Saturday, January 18, 2025

Base Stealers -- Who's Who On the Base Paths in the Major Leagues

Base Stealers -- Who's Who On the Base Paths in the Major Leagues

    I have written about base stealers in the major leagues before. One reason (that I think about it) is because as a kid I valued speed, and my favorite players were fast and could steal bases. This was Tim Raines his rookie year since I was ten years-old.

    In the following decades there have been some changes in baseball, which includes increase of power and home runs, likely the lowering of hitting for average and on base percentage, and also the decrease of stolen bases.

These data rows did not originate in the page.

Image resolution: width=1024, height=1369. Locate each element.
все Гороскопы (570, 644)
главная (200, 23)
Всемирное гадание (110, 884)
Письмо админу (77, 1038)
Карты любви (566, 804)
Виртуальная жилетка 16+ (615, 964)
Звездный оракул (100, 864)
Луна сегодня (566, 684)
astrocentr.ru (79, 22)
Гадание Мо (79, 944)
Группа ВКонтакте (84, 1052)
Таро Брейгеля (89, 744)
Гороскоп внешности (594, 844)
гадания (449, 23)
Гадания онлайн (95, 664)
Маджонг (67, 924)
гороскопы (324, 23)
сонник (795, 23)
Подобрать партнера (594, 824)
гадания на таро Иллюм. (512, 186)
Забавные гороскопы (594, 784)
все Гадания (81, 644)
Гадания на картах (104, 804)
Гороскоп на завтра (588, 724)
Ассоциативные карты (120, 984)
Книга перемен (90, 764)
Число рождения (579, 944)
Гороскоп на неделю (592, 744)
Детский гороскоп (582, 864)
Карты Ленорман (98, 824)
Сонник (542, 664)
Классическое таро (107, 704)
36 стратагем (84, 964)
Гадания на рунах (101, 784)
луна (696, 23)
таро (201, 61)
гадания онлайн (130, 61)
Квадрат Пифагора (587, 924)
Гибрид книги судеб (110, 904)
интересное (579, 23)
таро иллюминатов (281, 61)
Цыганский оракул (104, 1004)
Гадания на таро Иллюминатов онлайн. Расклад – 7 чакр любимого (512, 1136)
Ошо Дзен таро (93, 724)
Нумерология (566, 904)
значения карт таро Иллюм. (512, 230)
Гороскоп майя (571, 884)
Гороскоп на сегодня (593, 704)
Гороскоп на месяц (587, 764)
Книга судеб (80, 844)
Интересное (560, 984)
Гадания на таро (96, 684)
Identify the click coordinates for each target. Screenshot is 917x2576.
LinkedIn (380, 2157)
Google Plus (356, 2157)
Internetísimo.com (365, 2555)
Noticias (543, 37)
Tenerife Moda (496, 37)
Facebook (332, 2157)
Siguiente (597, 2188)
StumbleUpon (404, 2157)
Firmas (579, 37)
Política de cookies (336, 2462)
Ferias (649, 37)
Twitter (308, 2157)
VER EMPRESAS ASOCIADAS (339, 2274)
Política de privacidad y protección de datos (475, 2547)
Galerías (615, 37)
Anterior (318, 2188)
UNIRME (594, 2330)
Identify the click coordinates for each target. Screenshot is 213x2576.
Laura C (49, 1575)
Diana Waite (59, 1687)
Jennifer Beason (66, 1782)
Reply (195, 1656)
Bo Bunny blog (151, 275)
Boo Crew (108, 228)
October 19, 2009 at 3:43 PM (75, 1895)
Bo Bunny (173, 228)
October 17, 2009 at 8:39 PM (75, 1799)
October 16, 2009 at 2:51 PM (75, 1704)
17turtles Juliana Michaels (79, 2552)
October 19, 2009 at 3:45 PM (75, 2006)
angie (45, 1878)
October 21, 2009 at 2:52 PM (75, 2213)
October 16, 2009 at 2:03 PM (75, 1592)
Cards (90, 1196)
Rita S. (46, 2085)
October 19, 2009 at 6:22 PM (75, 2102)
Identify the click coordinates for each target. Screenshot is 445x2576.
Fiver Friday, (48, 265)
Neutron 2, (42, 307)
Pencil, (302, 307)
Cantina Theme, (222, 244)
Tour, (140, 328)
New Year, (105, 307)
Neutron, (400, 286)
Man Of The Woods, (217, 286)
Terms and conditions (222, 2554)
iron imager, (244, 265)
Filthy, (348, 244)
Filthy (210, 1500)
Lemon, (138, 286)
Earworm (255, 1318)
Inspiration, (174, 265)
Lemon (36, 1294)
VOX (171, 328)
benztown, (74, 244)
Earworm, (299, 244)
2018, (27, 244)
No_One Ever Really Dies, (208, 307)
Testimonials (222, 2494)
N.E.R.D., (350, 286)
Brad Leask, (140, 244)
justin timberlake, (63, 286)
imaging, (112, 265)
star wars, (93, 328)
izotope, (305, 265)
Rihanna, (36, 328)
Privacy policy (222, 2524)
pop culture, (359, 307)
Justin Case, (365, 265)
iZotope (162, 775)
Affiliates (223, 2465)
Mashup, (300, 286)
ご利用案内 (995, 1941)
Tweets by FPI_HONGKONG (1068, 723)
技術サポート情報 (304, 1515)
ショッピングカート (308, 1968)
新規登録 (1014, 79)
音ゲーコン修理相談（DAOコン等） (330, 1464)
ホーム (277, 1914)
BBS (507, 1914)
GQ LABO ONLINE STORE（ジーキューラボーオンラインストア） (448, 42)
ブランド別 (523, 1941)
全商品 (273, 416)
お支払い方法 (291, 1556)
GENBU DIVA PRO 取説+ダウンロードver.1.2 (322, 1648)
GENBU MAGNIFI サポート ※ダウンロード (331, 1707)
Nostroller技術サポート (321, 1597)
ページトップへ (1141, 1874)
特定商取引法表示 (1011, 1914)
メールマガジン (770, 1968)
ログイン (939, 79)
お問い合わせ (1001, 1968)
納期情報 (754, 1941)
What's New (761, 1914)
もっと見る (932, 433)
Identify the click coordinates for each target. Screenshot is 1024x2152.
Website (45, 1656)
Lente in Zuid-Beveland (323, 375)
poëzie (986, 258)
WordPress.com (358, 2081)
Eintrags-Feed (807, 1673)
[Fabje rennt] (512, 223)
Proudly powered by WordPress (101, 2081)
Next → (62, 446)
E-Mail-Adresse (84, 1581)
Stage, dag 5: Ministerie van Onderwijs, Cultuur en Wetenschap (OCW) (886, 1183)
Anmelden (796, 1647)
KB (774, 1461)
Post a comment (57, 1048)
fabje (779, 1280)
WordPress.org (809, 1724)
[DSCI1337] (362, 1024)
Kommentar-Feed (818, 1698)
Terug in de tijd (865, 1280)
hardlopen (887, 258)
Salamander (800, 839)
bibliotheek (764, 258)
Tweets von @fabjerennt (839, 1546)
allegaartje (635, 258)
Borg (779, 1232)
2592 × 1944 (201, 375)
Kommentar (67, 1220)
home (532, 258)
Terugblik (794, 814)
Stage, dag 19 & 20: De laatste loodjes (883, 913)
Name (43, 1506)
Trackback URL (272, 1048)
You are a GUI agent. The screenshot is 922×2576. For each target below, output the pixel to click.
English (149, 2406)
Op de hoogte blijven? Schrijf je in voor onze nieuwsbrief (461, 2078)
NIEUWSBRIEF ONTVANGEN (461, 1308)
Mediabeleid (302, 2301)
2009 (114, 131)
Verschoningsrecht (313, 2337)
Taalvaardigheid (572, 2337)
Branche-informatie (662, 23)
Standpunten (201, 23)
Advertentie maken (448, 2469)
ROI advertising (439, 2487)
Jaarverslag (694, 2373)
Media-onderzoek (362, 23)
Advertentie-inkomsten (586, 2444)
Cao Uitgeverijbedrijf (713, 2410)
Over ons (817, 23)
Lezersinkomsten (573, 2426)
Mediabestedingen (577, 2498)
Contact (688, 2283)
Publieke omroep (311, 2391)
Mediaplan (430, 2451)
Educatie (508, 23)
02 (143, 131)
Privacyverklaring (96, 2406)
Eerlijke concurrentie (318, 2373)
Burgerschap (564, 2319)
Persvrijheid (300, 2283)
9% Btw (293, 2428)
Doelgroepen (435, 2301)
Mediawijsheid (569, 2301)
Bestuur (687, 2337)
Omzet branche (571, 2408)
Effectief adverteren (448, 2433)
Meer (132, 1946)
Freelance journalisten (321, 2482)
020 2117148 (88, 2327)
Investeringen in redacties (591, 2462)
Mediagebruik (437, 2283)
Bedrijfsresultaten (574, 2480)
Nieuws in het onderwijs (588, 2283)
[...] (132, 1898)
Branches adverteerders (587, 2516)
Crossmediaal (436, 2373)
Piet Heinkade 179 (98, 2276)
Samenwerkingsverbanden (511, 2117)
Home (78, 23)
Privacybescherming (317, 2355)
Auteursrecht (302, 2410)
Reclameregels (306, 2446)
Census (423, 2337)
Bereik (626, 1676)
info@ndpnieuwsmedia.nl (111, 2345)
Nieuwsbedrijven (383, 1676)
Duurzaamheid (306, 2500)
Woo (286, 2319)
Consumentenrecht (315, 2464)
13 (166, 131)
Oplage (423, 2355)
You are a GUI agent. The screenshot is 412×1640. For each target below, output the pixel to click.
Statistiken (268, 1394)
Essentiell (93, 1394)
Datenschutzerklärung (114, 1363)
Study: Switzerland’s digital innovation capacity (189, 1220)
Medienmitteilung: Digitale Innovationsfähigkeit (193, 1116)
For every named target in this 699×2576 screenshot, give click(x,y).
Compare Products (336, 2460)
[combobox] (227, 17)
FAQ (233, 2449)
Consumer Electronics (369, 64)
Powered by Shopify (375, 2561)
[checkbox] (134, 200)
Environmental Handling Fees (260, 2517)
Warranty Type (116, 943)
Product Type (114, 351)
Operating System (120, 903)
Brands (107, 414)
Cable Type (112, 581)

    In the history of the major leagues, starting in the later 1800s when the official statistics of the game have been recorded, I believe the hay day of large numbers of stolen bases was from 1900 until 1920. This would explain why Ty Cobb and Billy Hamilton are among the top five in that category of all time now in 2025. After 1920 or so, as I learned from the Ken Burns baseball documentary, the home run became a bigger phenomenon for the reasons of keeping the baseball cleaner and refreshed, combined with the change of the bounciness of the ball. Runners of the base paths did not count as much as the home run increased for those decades, thus there was the surge of home run hitters like Babe Ruth and later Ted Williams, Mickey Mantle, and Hank Aaron.

    Interestingly per my time, when I became more acutely aware of the sport and its players, and by default the patterns and trends of it, the 1980s featured some of the best and fastest baseball runners and stolen base leaders of all time: Rickey Henderson, the by far best stolen base statistical leader of all time, which will likely never be surpassed, my guy Tim Raines, and a couple other blazers like Vince Coleman, and maybe Willie Wilson and Otis Nixon. Even though the latter three did not hit for great average, their speed compensated for their below average batting skills.

    Lou Brock was the stolen base leader of his time, the 1960s into the 1970s. There have always been the best stolen base leaders of each generation, but I believe the three best decades of stolen bases were those: 1900-1920, and the 1980s. Power and the home run have led to the paucity of more stolen bases in both cases. The 1990s brought a time of many more home runs, which also, for the record, showed the proliferation of PEDs (Performance Enhancing Drugs), which lead to many more home run hitters and historically high numbers, by guys like Sammy Sosa, Alex Rodriguez, Rafael Palmeiro, and Mark Mcguire. And of course, the best of all time, Barry Bonds. However, none of them have achieved placement in the Hall of Fame because it is perceived that they cheated to attain their status among the home run hitters.

    Sosa, Bonds, Arod, could run, and steal, but these acts did not have as much effect because of their effectiveness as hitters from home plate. 

    Part of the reason I am analyzing stolen bases the period after 2024 is Shohei Ohtani. This guy sort of exploded out of nowhere. We knew he was an elite hitter and pitcher. This is amazing in itself. To be great at both the batter's box and the mound is astounding. But this past season he stole 59! About seven years into his major league career, after starting in Japan, his previous high was maybe 20, which is likely a normal number for many players, even the ones who are not necessarily known as power or even superior hitters for average. There are exceptions. Mike Trout, Bryce Harper, Manny Machado, Jose Altuve, and a good list of others are complete five tool players who accrue high numbers of home runs, hitting for average, and stolen bases. But usually a player is either a great power hitter or they play "small ball", where they hit and walk for average and then are typically speedier on the bases.

    Trea Turner is incredibly fast. He steals bases more than hits home runs, for example. The better example of a small ball wonder was Ichiro Suzuki. He was a hits machine, did not hit many homers, and was fast enough to rack up many stolen bases, more than the average right fielder, for sure.

    Ohtani is now 28-29. Will he back up last season as an elite stolen base runner? Will others in the current generation ever approach the top ten in stolen base stats again?

    It does not seem likely. 

    Next post I will look at the best stolen base runners among the top 1,000 of all time, and we might project how they will finish in the history books. Again, though, the greatest years of base stealing is likely done with.

    Long live the stolen base. The art of speed and connivery. Craftiness and artful dodging, planning on generating runs by exploiting the defense and situation.